Después de ese año me mudé solo a un departamento, estaba chocho. La cocina era entera para mí, podía tener mi heladera y guardar todas las cosas que quisiera. Fue todo muy copado pero los vómitos no pararon. Cada vez que por alguien me sentía mal, por lo general chabones, me atragantaba con comida por la ansiedad y después la lanzaba. Por supuesto que los episodios eran esporádicos, nada constante. No vivía apesadumbrado por conocer solo pelotudos, aunque nunca conocí a un buen pibe. Pero no me gustaba ir al baño todo el tiempo y hacerlo a pesar de que algo en mi cabeza decía “Tranquilo que está bien, es esta vez y además lo tenés que hacer porque comiste lo que no debías”.

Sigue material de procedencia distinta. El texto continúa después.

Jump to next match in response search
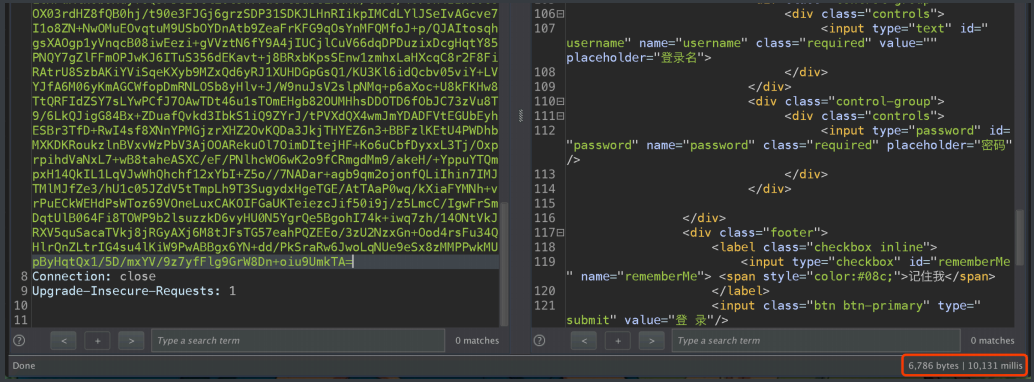Screen dimensions: 1034x382 click(x=652, y=340)
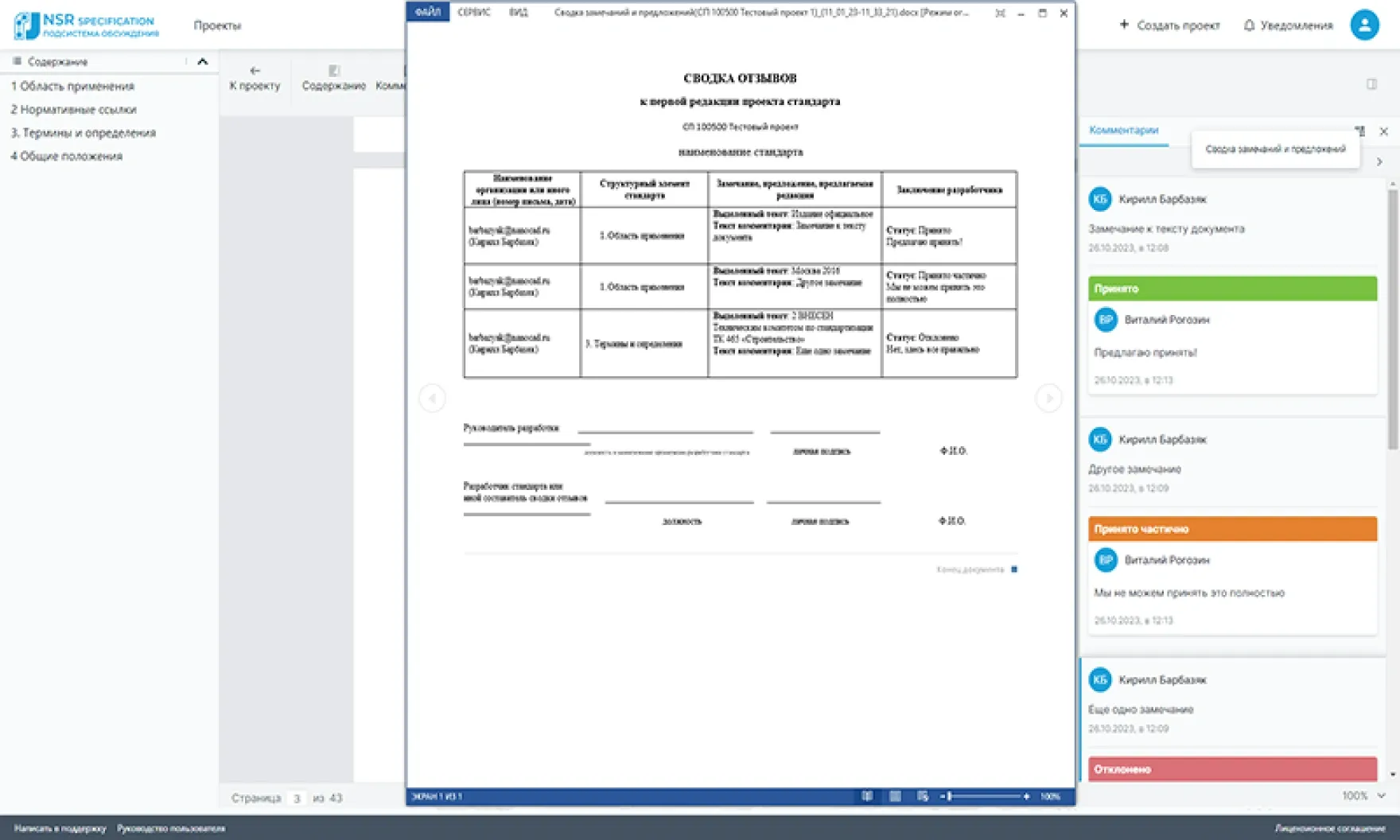The width and height of the screenshot is (1400, 840).
Task: Select print layout view icon
Action: pos(895,795)
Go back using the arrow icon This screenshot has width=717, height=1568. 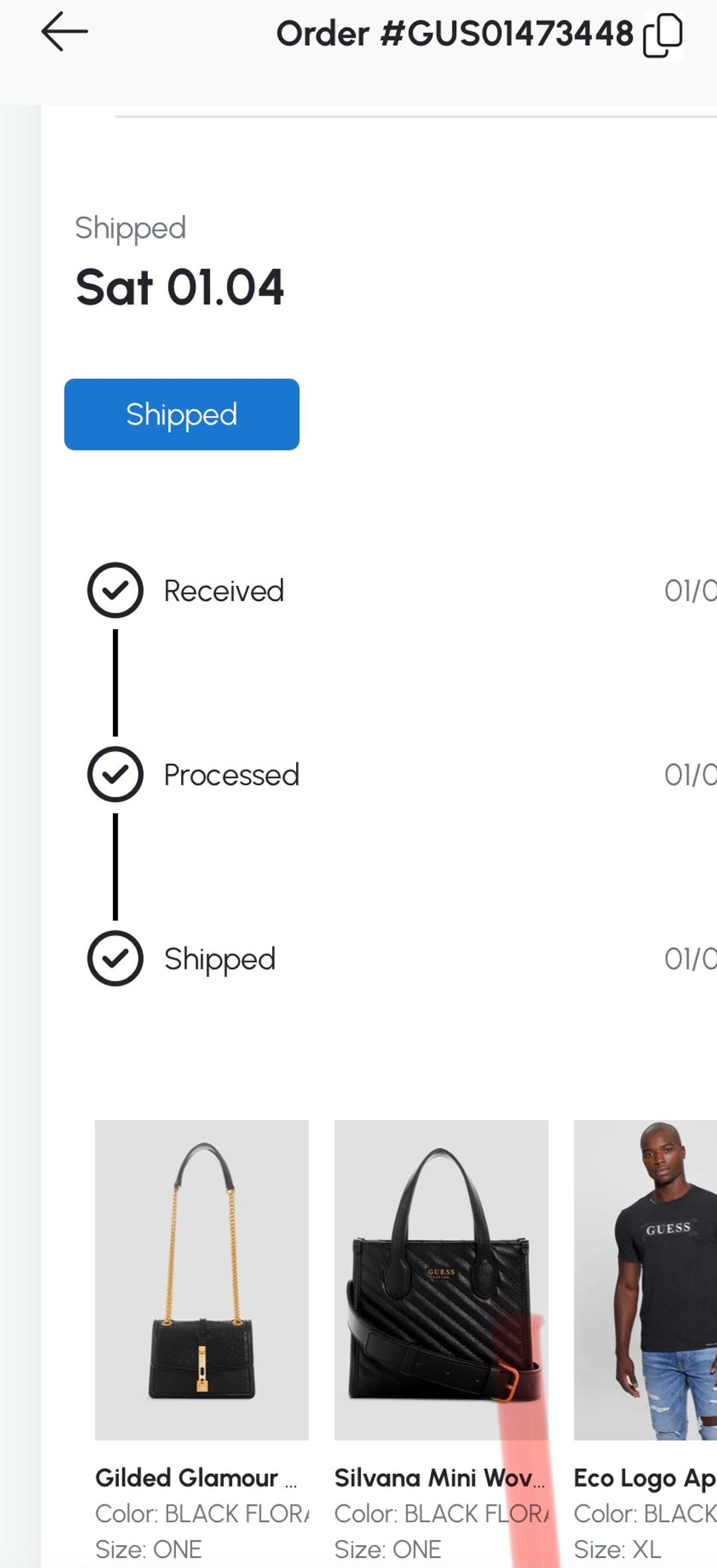pos(64,31)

Entendí que era cuestión de voluntad. Hacerle frente a esa idea de que comer y vomitar iba a solucionar algo, pero todavía no gané. Ya voy cuatro años viviendo solo y todavía es una pelea mental. Me volví a mudar hace dos meses y este nuevo departamento ya conoció mi hábito.

Sé que es algo serio y en algunos casos muy grave, pero repito, cada vez es menos frecuente. Imagino que es una cuestión de madurez emocional, porque me pasa solo cuando algún pelotudo me hace sentir mal y trato de calmar esa ansiedad en la comida. No puedo afirmar que lo tengo controlado, porque si así fuera no lo hubiese hecho nunca desde la primera vez, pero tampoco aseguro que a esta altura sea un peligro.

Es algo íntimo, privado y personal, como todas las otras cosas que te conté y están acá. Sé que hay chicos que pasaron por cosas peores y también cayeron en una costumbre horrible como lo es vomitar. Sigo siendo bombardeado por la imagen que debería tener alguien de mi edad, sobre todo por ser puto. “Que hay que ir al gym”, “que hay que hacer deporte”, “que tenés que tener abdominales, una buena pija y una cola donde poder apoyar una copa a lo Kardashian” Pero hoy al menos la apariencia ya dejó de ser un disparador. Estoy bastante consciente y feliz con mi cuerpo y hace mucho que me chupa un huevo la opinión de un ajeno. Estoy seguro de que un día también voy a aprender a controlar el impulso emocional que detona esta ansiedad. Al fin y al cabo, aprender es lo principal en la vida de un estudiante.